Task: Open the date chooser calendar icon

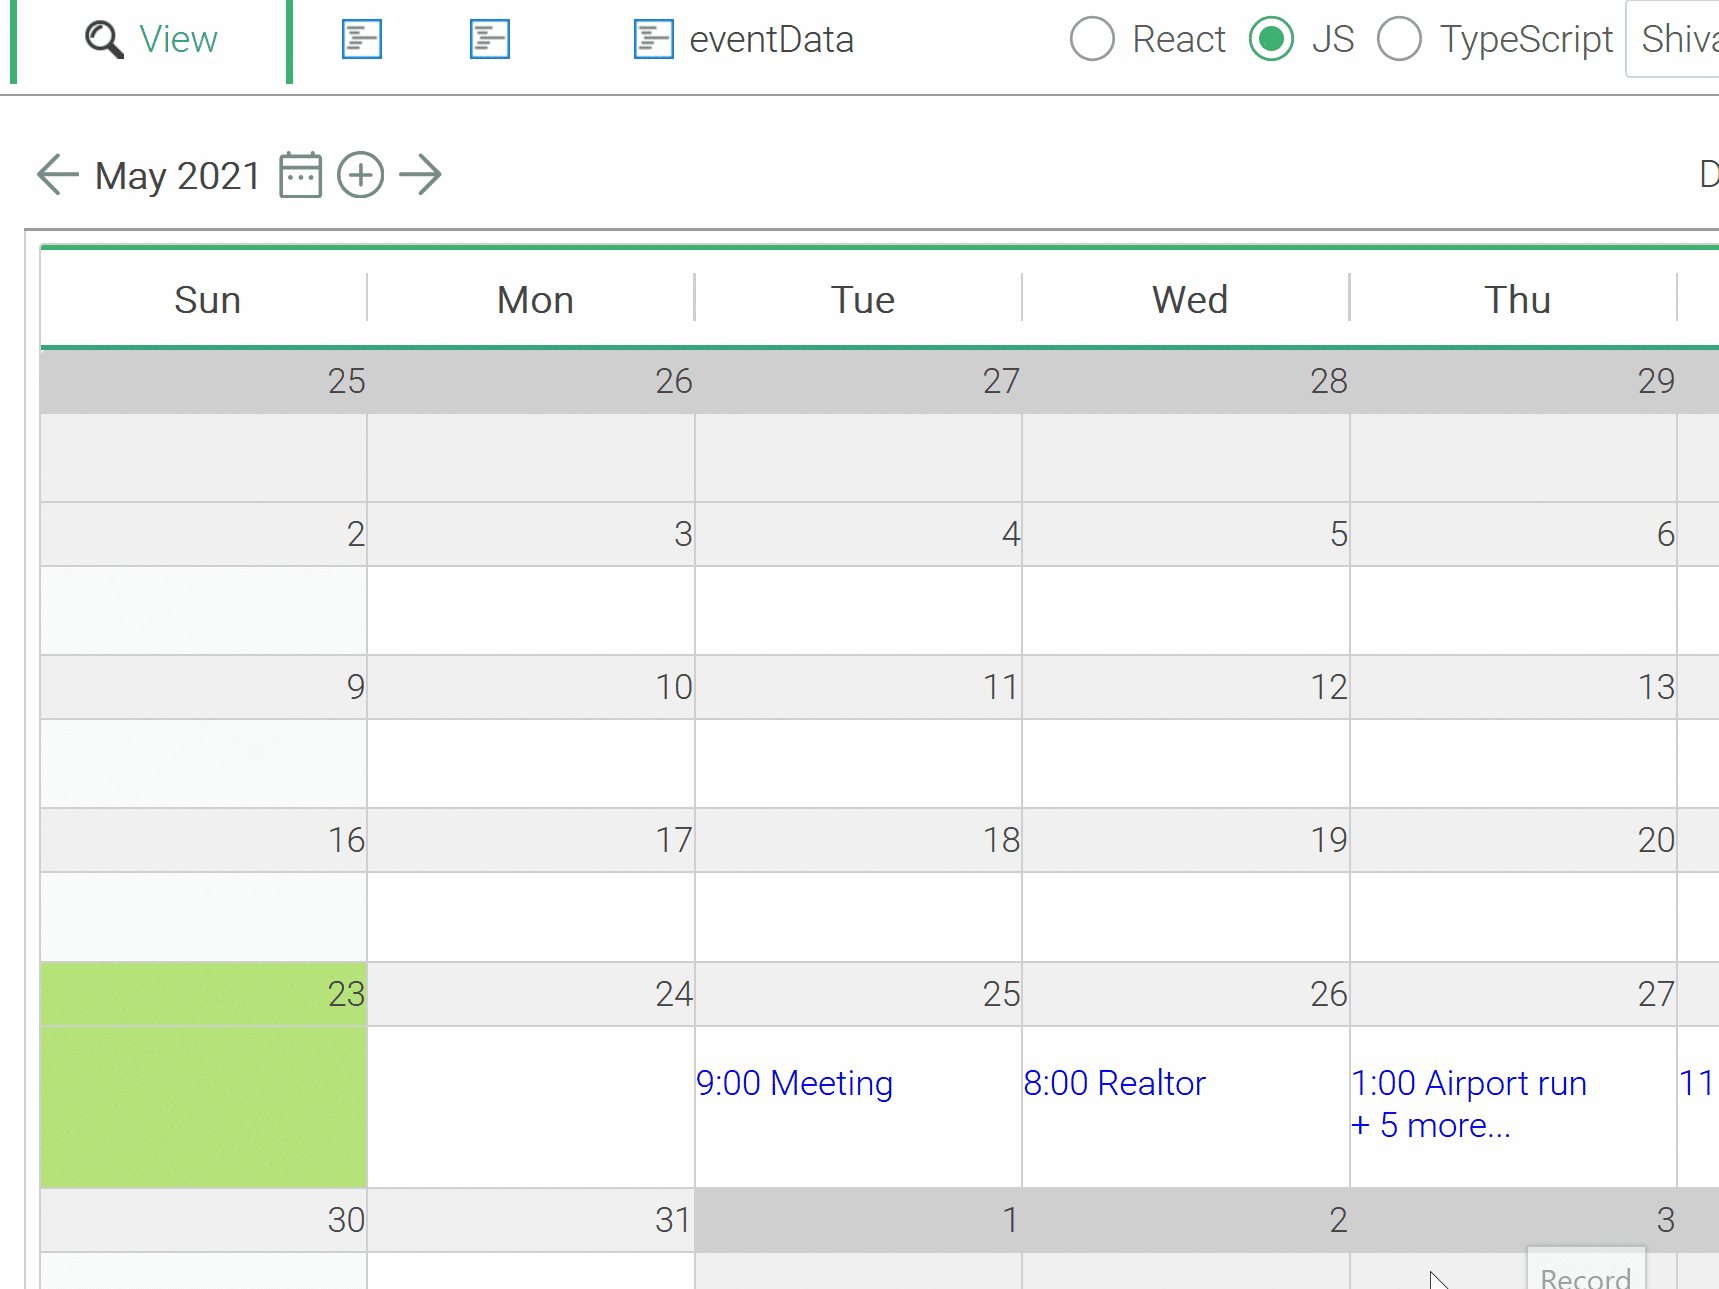Action: click(x=300, y=175)
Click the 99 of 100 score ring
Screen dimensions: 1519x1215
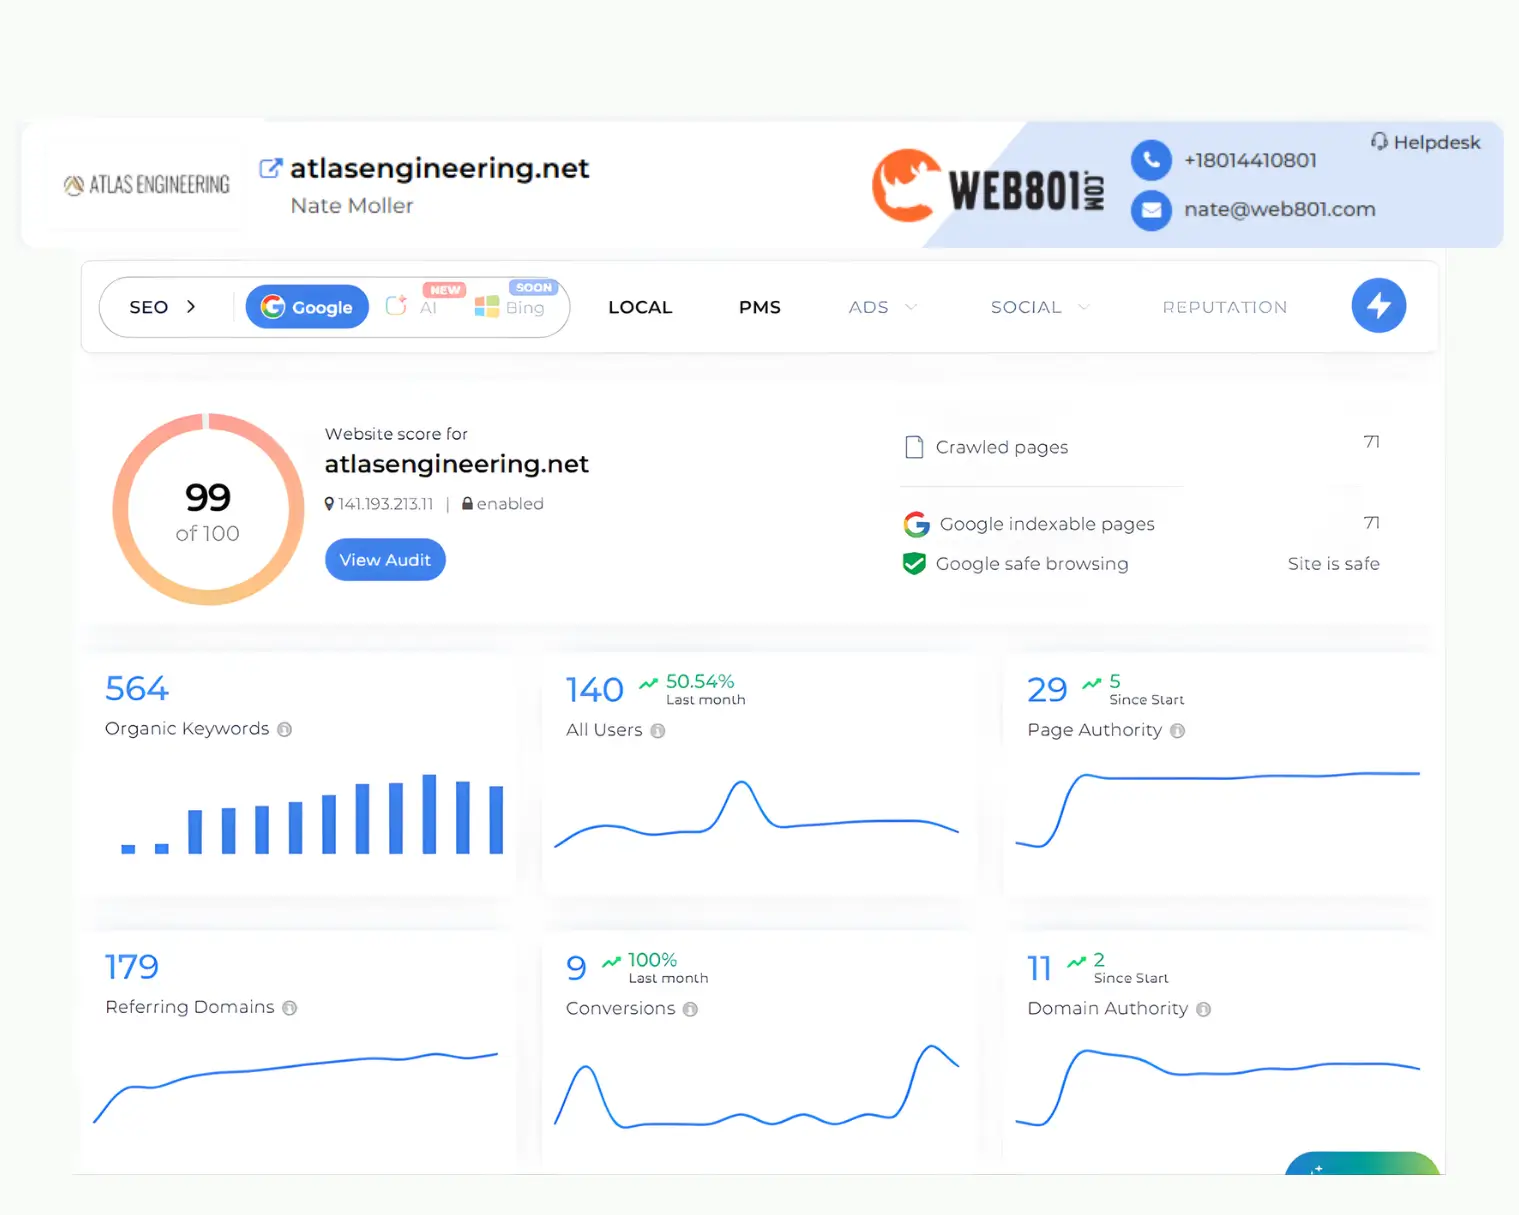(207, 508)
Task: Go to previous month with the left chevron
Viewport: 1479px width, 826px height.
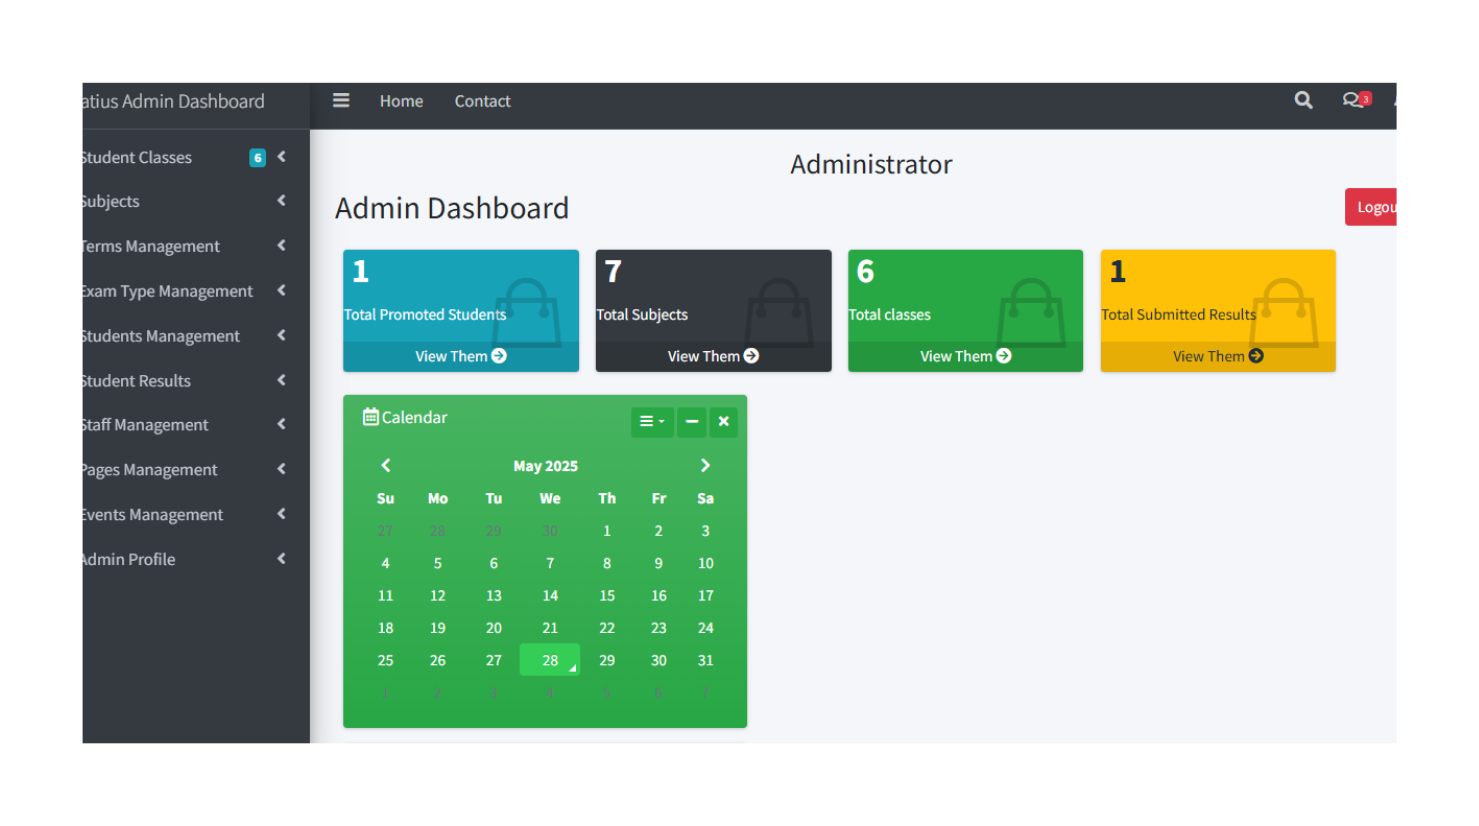Action: tap(386, 465)
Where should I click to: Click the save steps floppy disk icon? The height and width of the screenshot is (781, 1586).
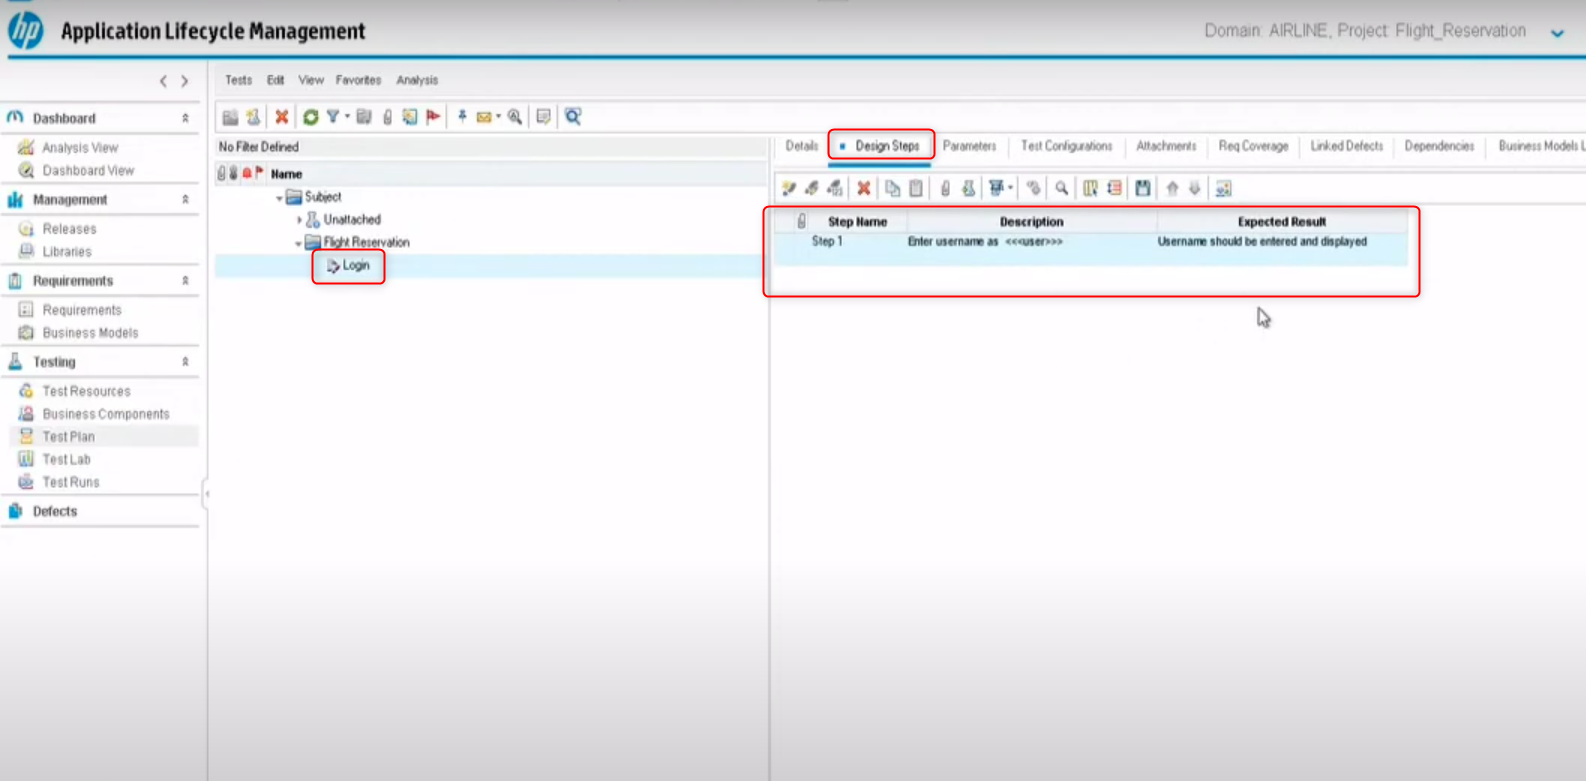point(1142,188)

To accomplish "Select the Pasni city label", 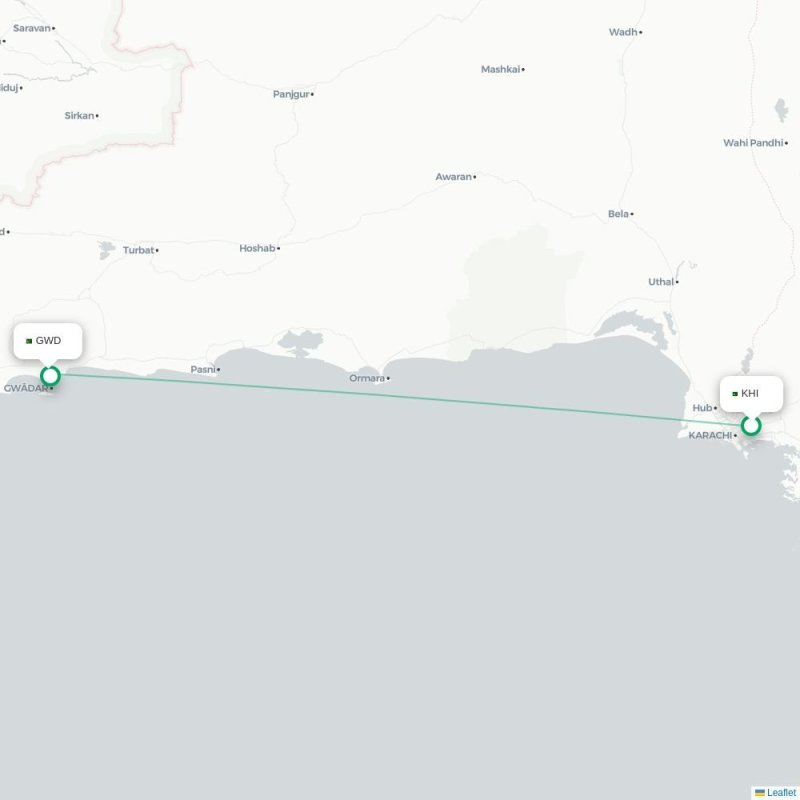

▬▬▬▬▬▬

• **Activity**
Every line of the listing above is to be repeated exactly, with its pictures left out.

• **Output for this task**
Task: Open the date chooser calendar icon

Action: click(x=300, y=175)
Click the 99 of 100 score ring
Screen dimensions: 1519x1215
(207, 508)
Task: Go to previous month with the left chevron
Viewport: 1479px width, 826px height.
Action: tap(386, 465)
Where should I click to: Click the save steps floppy disk icon? The height and width of the screenshot is (781, 1586).
point(1142,188)

To accomplish "Select the Pasni city label", 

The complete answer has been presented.